▶ **What you will do**:
**A.** In the passage on the Elephant Managers Association below, rewrite the paragraph beginning "The Elephant Managers Association (EMA) is an international" as a bulleted list, keeping its main facts.
**B.** Using the passage on the Elephant Managers Association below, decide whether each statement agrees with it: (i) the association was formed in 1988; (ii) its headquarters are in Dallas, Texas; (iii) its publication is called "grey matters". Answer yes or no for each and quote the deciding words of the passage.
**C.** Write what comes next in the passage on the Elephant Managers Association below, picking up after its final sentence.

▶ **Text passage**:
== Segment start ==
Elephant Managers Association
- Formation: 1988; 38 years ago
- Type: 501(c)(3) not-for-profit membership corporation
- Headquarters: 1513 Cambridge Street, Houston Texas 77030
- President: Daryl Hoffman
- Website: elephantmanagers.com

= Elephant Managers Association =

International learned society for computing

The Elephant Managers Association (EMA) is an international non-profit organization, for elephant professionals and interested people. EMA, having the largest collection of elephant experts and enthusiasts in the world, promotes welfare, husbandry, and scientific research of captive elephants, through its publication "grey matters", communication and relations among elephant managers through an annual conference and publications, and is also engaged in public education, as well as Conservation biology of the worlds wild populations of elephants.
== Segment end ==
▶ **Listed records**:
== Segment start ==
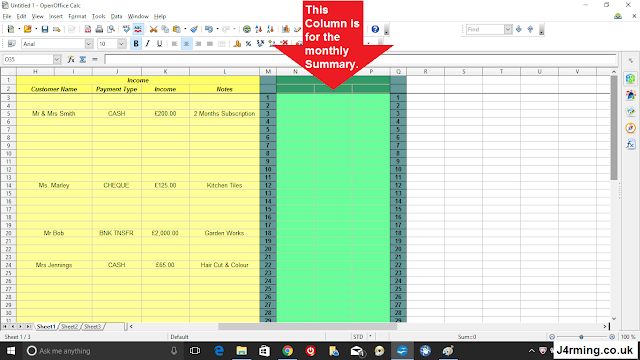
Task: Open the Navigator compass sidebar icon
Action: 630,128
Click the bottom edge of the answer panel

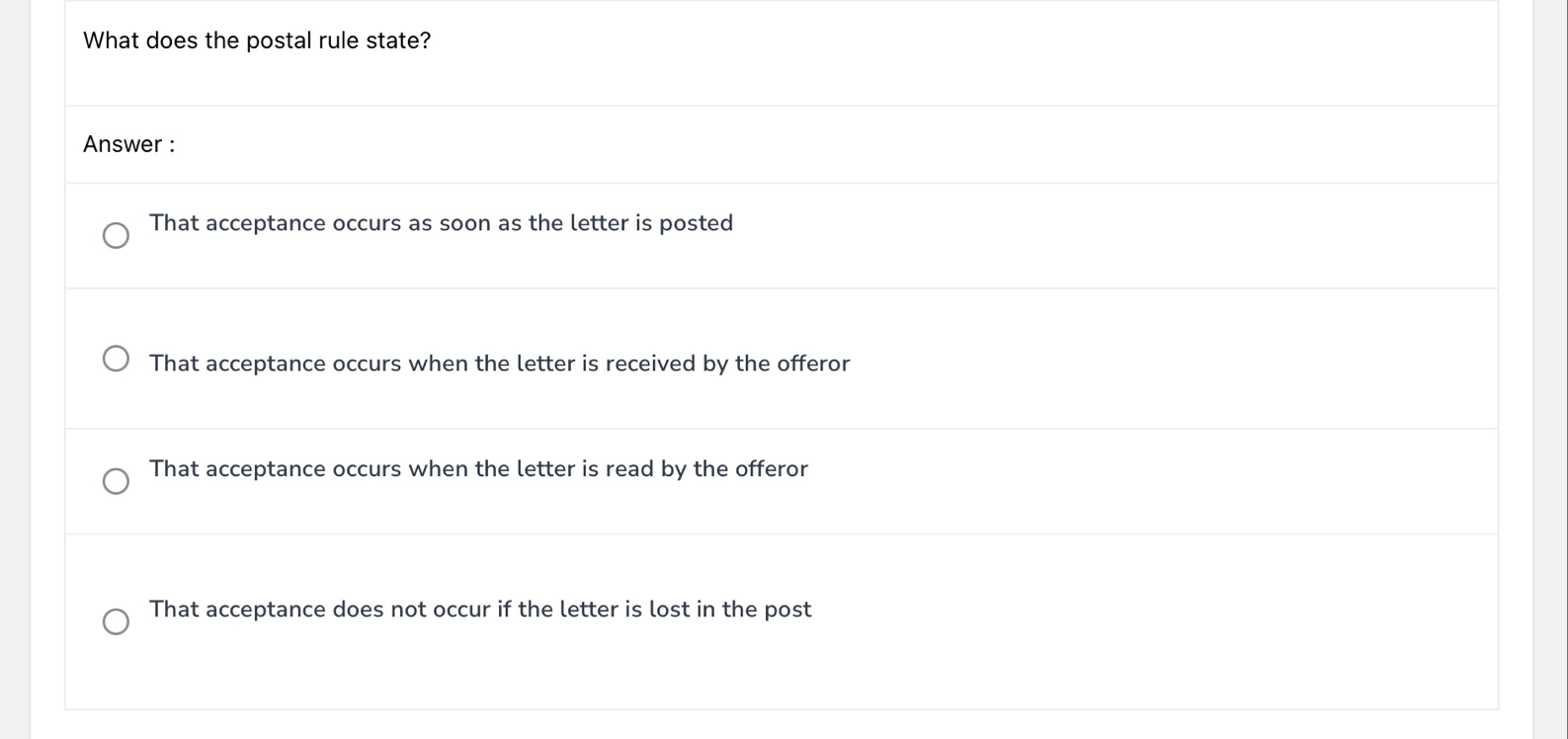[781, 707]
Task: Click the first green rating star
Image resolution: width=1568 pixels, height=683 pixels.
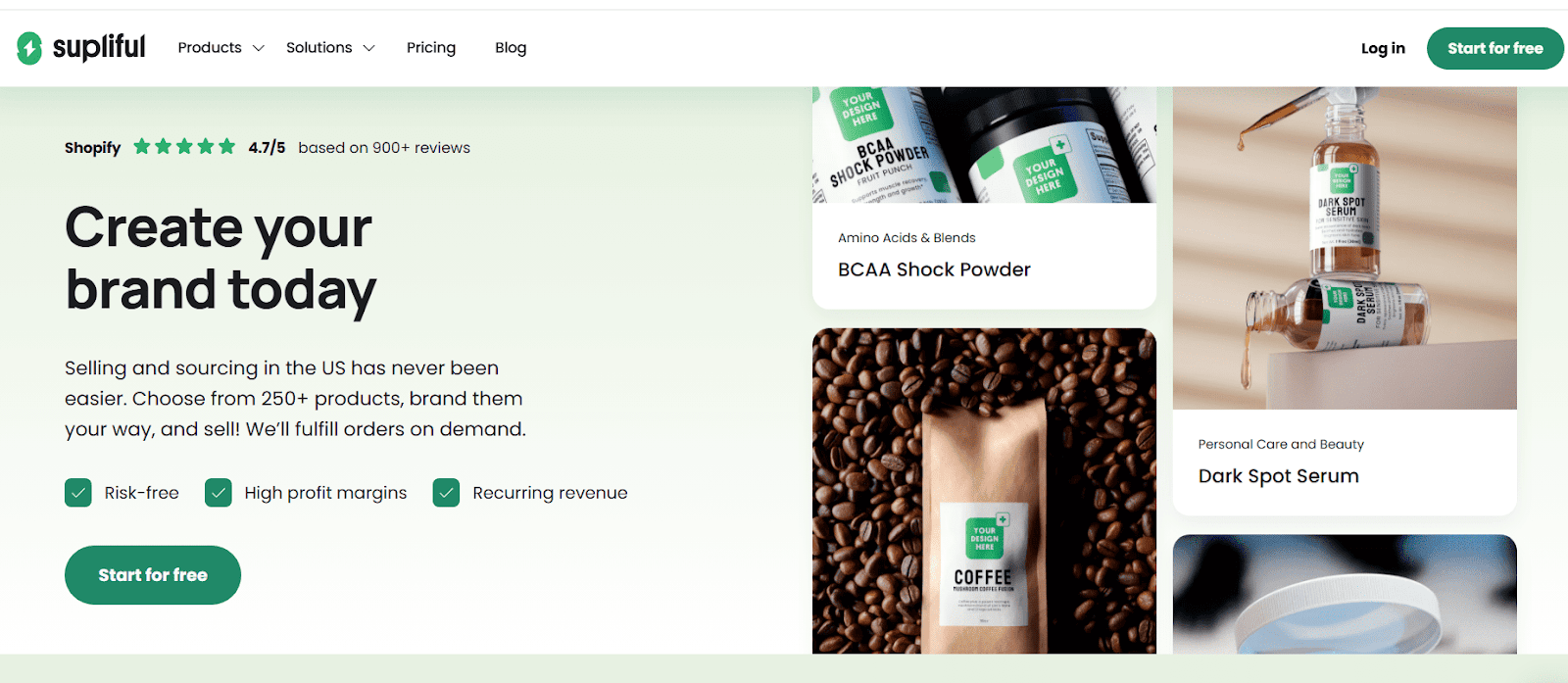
== Segment end ==
▶ **Written answers**:
**A.**
- The Elephant Managers Association (EMA) is an international non-profit organization for elephant professionals and interested people.
- It has the largest collection of elephant experts and enthusiasts in the world.
- It promotes the welfare, husbandry and scientific research of captive elephants through its publication "grey matters."
- It promotes communication and relations among elephant managers through an annual conference and publications.
- It is engaged in public education.
- It is engaged in the conservation biology of the world's wild elephant populations.

**B.**
(i) Yes: "Formation: 1988"
(ii) No: "Headquarters: 1513 Cambridge Street, Houston Texas 77030"
(iii) Yes: "through its publication "grey matters""

**C.**
==History==
Elephant professionals in North America began, during the early eighties, to gather for informal meetings, and while enjoying the sharing of information, it was realized that there was a need for a formal platform, why EMA was founded in 1988 in Jacksonville Zoo and Gardens, by elephant keepers in USA and Canada. EMA initially focused on husbandry issues and training of elephants, in North America, and has since then become the largest international organization of elephant professionals and enthusiasts, also as an international platform for people outside the USA.

==Members==
EMAs present members are Animal care administrators, veterinarians, researchers, educators, zoo volunteers, and wildlife enthusiasts, from all over the world. Anyone interested in elephants, who share the objectives and goals of EMA, can become a member. The present professional members are representing over 80% of all Association of Zoos and Aquariums (AZA) elephant-holding facilities and the majority of private owners and circuses.

==Board==
The present board as of 2020, consists of executive Director of EMA, Daryl Hoffman, Curator of Large Mammals at Houston Zoo. President of EMAs board is Vernon Presley who is Curator of Elephants and Ungulates at Fresno Chaffee Zoo. Vice President is Shawn Finnell who is currently involved in the Conservation, Training, & Membership Committees.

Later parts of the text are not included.